Irene es un puente entre el mar y la
tierra y De Luca lo transita. Observa y escucha a Irene. Y escribe. Y da cuenta
de la gracia del mar que la recibe y la desgracia de la tierra que lo detiene a
él. Irene nada como los hombres caminan. Es su hábitat. El mar. Con los
delfines, sus pares. Esos hermosos mamíferos que la han recibido en su manada
como un miembro más y le han brindado una sabiduría anterior a los hombres que
De Luca devela para sí y por fortuna, para los lectores. La prosa es diáfana,
concisa, austera, luminosa como el sol del Mediterráneo, como la propia palabra
—la palabra es justicia— que nombra y revela la hermosura del mundo. Y también
la soledad de los hombres.
"Nacer en el mar es pasar de un
líquido estrecho a uno ilimitado. Es salir de un callejón a la amplitud de una
plaza (...) No es el salto en el aire de la especie humana, lanzada del calor
al vacío que seca y no acoge." El escritor napolitano parece sentirse arrojado
al mundo, un vacío heideggereano que mitiga al reconocer la belleza contenida
en Irene y explayada en el mar, el cielo estrellado y el cobrizo atardecer de
una isla en donde se vio el fin del mundo. ¡Cuán cerca está De Luca de creer en
Dios! Quizás Dios se le manifiesta así, en el mar, en Irene, la joven que para
hablar silba como el viento, en Belleza, delicadamente, para no espantarlo.

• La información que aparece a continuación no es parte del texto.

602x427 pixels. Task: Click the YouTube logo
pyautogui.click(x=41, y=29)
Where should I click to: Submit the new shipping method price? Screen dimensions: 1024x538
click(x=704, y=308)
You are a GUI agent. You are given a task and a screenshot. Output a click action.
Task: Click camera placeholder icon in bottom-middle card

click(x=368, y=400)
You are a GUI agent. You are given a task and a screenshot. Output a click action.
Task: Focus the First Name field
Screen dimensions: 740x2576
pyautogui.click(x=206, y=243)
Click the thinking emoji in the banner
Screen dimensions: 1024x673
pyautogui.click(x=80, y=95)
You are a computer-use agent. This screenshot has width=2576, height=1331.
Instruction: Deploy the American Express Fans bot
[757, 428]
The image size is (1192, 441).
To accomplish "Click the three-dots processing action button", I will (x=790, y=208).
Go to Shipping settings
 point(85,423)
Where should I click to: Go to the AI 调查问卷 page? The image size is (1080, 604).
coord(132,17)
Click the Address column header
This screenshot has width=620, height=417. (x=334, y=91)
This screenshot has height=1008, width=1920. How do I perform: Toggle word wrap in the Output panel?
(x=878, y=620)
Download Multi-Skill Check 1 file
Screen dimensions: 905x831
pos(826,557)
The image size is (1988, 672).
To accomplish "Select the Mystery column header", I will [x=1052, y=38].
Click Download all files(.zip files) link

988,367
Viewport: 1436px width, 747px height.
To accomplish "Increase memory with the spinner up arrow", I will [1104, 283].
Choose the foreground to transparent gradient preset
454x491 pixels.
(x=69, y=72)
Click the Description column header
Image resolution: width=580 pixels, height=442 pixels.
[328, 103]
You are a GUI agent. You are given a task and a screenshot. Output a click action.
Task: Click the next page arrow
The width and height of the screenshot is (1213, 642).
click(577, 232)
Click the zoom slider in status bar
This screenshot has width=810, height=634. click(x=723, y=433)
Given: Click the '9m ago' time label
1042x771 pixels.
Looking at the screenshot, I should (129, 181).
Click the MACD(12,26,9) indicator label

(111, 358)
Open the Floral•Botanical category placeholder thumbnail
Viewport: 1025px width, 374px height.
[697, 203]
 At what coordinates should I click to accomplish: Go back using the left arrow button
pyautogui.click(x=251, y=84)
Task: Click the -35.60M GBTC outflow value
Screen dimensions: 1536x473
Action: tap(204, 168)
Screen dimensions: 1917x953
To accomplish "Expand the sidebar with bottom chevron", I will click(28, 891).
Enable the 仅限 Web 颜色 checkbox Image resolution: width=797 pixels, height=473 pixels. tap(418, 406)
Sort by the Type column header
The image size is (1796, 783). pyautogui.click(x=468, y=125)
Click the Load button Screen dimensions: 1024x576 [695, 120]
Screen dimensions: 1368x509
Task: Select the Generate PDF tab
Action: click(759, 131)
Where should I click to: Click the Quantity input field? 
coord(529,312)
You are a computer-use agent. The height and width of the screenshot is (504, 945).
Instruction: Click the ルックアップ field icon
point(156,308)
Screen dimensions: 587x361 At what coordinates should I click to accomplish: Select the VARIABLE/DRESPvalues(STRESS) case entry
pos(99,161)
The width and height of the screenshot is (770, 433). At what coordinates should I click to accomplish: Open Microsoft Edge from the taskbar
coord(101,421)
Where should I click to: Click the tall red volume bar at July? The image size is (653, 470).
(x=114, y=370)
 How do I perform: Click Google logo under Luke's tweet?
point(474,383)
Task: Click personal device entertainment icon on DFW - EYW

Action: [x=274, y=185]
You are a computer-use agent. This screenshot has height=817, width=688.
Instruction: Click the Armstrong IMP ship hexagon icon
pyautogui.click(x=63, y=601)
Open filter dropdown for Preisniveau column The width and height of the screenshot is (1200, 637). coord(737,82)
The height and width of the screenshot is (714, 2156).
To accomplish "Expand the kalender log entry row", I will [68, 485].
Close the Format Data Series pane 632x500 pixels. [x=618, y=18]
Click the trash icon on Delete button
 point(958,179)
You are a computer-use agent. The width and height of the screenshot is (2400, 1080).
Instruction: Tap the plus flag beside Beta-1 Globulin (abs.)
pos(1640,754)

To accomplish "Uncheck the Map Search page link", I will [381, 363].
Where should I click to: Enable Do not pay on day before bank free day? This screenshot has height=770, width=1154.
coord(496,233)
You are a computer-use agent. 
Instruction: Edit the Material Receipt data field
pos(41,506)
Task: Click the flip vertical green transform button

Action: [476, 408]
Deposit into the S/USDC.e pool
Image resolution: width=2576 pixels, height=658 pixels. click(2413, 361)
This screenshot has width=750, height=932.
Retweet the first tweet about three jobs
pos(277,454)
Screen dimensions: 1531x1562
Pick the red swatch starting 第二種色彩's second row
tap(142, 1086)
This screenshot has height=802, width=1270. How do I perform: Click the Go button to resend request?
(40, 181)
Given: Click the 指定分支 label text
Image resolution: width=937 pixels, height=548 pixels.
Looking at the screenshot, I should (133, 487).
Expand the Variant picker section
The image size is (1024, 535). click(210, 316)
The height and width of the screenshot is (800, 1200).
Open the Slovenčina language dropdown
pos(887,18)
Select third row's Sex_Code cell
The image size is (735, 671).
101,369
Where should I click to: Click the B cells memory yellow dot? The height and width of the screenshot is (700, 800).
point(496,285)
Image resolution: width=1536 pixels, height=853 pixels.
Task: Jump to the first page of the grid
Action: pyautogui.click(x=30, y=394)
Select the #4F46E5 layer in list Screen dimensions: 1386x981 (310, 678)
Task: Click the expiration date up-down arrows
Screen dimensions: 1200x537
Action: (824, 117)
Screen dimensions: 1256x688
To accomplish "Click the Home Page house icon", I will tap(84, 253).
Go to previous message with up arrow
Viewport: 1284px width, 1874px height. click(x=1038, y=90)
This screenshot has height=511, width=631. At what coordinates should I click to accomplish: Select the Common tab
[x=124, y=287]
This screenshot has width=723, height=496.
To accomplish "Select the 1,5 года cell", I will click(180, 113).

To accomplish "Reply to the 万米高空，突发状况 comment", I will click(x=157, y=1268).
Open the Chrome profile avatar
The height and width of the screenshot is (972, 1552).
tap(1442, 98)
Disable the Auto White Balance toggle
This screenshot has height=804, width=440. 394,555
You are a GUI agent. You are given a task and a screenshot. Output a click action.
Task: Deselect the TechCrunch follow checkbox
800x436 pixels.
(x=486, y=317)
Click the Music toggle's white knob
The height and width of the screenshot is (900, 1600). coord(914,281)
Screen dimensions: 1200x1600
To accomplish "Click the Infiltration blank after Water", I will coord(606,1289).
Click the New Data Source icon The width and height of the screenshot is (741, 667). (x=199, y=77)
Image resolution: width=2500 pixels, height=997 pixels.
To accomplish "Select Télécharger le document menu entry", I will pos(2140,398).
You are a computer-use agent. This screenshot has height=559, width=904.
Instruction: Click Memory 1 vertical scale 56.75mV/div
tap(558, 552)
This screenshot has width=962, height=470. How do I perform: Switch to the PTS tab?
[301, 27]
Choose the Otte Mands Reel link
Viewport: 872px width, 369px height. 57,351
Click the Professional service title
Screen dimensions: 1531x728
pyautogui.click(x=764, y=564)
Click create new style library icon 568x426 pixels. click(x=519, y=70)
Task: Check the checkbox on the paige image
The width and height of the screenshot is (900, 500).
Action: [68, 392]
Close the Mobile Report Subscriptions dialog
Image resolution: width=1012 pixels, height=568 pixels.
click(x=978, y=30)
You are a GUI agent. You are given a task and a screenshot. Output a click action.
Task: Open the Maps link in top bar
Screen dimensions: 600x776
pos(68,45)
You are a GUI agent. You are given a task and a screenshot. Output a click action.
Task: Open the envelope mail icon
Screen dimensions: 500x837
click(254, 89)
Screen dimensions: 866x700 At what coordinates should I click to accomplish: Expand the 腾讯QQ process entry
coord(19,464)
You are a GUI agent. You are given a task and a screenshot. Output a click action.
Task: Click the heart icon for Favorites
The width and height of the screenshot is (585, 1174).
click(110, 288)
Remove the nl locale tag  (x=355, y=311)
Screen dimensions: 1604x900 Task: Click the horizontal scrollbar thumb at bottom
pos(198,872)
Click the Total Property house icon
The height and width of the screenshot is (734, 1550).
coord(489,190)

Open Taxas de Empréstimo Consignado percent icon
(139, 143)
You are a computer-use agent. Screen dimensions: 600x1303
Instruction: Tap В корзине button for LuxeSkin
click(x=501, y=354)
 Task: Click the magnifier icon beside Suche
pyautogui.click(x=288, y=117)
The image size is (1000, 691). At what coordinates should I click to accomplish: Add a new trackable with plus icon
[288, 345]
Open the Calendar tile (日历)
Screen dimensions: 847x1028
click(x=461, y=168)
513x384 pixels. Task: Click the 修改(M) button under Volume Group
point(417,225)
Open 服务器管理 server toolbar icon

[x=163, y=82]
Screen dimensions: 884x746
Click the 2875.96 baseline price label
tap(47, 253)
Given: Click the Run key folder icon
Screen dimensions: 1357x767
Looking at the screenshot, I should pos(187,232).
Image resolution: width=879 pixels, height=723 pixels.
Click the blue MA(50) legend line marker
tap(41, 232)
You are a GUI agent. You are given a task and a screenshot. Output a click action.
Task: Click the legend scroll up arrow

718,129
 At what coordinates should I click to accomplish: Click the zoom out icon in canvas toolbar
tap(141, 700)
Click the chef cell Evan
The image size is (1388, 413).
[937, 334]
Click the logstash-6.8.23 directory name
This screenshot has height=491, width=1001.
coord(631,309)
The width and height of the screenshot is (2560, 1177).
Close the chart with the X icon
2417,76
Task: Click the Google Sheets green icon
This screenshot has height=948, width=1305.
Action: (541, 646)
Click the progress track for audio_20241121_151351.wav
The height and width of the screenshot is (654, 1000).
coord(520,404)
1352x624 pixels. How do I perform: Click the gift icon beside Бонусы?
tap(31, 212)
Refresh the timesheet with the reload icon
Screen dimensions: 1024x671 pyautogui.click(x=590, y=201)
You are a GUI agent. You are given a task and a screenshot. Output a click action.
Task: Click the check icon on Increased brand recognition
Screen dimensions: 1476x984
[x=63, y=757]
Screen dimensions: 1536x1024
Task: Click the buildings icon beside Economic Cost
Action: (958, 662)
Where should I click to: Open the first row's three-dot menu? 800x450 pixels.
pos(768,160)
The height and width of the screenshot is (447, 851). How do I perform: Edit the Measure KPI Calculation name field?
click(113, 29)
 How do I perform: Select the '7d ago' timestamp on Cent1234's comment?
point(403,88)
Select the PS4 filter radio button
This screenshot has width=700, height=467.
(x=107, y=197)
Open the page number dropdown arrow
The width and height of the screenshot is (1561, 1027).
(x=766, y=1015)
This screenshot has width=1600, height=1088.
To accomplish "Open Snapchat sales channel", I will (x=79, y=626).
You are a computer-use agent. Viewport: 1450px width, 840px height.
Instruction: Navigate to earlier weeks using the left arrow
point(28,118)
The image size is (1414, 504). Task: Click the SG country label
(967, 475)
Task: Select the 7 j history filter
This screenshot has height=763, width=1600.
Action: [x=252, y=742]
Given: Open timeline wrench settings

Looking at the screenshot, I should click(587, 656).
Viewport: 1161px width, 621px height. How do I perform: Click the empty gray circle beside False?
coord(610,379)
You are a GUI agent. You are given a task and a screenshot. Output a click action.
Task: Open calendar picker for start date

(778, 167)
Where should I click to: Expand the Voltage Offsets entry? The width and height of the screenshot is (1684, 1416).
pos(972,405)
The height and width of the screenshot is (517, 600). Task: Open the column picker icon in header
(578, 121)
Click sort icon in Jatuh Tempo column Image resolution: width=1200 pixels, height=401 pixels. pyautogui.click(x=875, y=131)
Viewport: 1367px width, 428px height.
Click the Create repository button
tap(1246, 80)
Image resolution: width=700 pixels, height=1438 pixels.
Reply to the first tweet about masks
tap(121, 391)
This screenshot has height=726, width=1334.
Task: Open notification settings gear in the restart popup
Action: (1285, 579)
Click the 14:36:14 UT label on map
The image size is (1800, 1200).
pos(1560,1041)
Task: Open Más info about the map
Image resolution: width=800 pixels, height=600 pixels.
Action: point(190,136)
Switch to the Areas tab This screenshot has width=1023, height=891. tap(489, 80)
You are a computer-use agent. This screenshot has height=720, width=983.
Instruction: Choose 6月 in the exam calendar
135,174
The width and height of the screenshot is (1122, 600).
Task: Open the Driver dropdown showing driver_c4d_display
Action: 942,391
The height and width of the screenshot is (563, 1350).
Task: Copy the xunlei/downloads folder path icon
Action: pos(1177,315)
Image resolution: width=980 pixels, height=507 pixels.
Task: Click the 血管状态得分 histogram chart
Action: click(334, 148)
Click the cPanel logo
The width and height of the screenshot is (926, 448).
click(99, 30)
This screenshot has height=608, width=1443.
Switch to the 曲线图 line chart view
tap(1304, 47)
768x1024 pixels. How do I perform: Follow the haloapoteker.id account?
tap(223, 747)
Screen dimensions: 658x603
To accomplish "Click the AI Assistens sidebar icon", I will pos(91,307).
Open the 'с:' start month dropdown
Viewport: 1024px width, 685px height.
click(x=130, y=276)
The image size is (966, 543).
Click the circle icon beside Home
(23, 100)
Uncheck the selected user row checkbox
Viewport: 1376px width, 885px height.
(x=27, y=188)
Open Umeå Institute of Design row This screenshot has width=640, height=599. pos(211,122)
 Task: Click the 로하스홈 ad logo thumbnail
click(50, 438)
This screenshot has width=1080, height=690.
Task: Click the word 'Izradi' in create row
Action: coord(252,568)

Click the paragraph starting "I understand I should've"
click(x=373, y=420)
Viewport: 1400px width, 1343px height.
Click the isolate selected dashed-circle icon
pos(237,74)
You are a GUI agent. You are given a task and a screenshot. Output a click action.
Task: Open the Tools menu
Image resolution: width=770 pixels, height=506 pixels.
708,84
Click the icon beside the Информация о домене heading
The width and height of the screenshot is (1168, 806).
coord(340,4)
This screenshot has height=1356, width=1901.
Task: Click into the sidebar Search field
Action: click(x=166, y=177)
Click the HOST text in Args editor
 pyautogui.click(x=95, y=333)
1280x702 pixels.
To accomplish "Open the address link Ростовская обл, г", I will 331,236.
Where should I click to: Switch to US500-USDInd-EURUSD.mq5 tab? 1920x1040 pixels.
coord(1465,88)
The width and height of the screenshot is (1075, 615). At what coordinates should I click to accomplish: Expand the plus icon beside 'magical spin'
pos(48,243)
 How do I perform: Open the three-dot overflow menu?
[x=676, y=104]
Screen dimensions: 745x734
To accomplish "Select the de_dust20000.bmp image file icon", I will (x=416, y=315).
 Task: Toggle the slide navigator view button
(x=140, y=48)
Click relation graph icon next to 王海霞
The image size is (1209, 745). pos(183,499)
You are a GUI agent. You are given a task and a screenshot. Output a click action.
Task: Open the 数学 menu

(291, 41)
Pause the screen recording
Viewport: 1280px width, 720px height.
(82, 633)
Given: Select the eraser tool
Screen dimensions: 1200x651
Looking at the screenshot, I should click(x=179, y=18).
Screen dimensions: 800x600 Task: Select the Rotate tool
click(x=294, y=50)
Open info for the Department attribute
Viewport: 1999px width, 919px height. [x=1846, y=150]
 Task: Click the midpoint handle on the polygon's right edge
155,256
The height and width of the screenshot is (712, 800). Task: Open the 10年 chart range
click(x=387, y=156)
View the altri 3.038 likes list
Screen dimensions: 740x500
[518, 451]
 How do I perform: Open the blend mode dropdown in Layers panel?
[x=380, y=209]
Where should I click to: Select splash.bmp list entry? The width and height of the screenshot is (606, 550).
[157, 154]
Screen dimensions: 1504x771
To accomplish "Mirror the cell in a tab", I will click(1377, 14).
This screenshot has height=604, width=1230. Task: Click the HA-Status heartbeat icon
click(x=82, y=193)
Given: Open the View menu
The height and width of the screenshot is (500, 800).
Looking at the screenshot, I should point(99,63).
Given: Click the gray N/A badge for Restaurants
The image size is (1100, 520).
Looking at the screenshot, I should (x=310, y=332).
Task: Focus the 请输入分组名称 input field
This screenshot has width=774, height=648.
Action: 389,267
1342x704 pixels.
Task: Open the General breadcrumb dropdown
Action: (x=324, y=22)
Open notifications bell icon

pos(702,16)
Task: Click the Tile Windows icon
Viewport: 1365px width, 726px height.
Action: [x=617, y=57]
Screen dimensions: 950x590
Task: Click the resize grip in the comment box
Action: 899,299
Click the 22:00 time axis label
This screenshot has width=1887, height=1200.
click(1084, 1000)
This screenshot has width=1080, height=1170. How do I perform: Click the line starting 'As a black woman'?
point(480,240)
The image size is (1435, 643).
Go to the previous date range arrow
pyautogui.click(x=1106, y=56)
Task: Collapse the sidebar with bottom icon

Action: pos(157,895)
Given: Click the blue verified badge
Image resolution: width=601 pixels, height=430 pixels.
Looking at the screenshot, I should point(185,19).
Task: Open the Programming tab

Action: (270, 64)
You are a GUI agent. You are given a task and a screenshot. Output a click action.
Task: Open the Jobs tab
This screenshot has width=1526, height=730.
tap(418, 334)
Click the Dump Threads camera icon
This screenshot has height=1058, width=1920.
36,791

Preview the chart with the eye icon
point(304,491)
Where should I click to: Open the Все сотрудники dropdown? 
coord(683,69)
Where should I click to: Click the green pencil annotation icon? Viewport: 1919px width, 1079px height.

Irene será madre sin padre, y su hijo será hijo del mar al cuidado de los
delfines. De Luca cuenta, relata: la historia de Irene es mitología.
De Luca ha traducido libros y pasajes
bíblicos, del latín, del griego, del hebreo y del yiddish, tiene una relación
con el lenguaje y el mundo anterior a la que echó andar Mallarmé o Rimbaud.
Albañil, alpinista, camionero, narrador y poeta. Y tiene una relación con la
injusticia anterior a la hipocresía izquierdista de otras latitudes. Es un
hombre que desborda sensibilidad. Y aboga siempre por la causa de los
desfavorecidos, de aquellos que no pueden defenderse de ese otro mito: el del
progreso. Esto lo ha llevado a tribunales (La palabra
contraria, Seix Barral, 2015), y también a la comprensión del dolor
ajeno que hace propio. Ve en el mar la propensión a la igualdad que la tierra
no mitiga. Y he aquí que hace una observación que lo aleja de la patulea
comunista aunque esté muy cerca: "No hay rastro de oro en mis aguas. El
mar, en cambio, lo contiene en grandes cantidades, disuelto y dividido en
partes iguales. La mejor distribución de la riqueza: es raro que el comunismo
no tomara el mar como ejemplo. Sobre sus banderas de fondo rojo bailan
martillos, hoces, compases y estrellas, pero ninguna ola. Optó por obreros y
jornaleros en lugar de pescadores". ¡Cómo habría optado el comunismo por
los pescadores, Erri! La nobleza del traductor italiano de la Biblia, es su
salvaguarda. Un pescador respeta, teme y agradece a la naturaleza, se debe a
ella, es un artesano de redes, un paciente humilde. La pequeña guadaña y el
martillo son más efectivos a la hora de cercenar la vida de los hombres que una
red o un anzuelo. ¡El comunismo destierra la Belleza! La sensibilidad de De
Luca trasciende el materialismo dialéctico, la lucha de clases, la plusvalía y
demás chapuzas, hechizos y conjuros de los nigromantes rojos. De Luca no firma
manifiestos, habla con quien está sufriendo.
Y este libro que contiene dos historias
más, la que cuenta cómo su padre perdió su casa durante los bombardeos alemanes
y escapó remando a Capri de una muerte segura (clandestino en su propia
patria), y otra en la que el abuelo —que busca reconfortarse con la luz de
sol—, hijo y nieto, se cruzan en tiempo y palabra bajo el inclemente invierno y
el irremediable paso del tiempo, es un intento por reconciliar al hombre
consigo mismo, un intento por volver a ser compasivos con quienes están al
alcance de una mirada, de una palabra. Recordatorio de compasión, de piedad, y
de lo que hace mucho fue el Mediterráneo y cada día se desdibuja: un mar
anfitrión, cálido y hospitalario, hoy, camposanto de quienes huyen y solo
consiguen ahogarse. El Mediterráneo de De Luca es un salmo.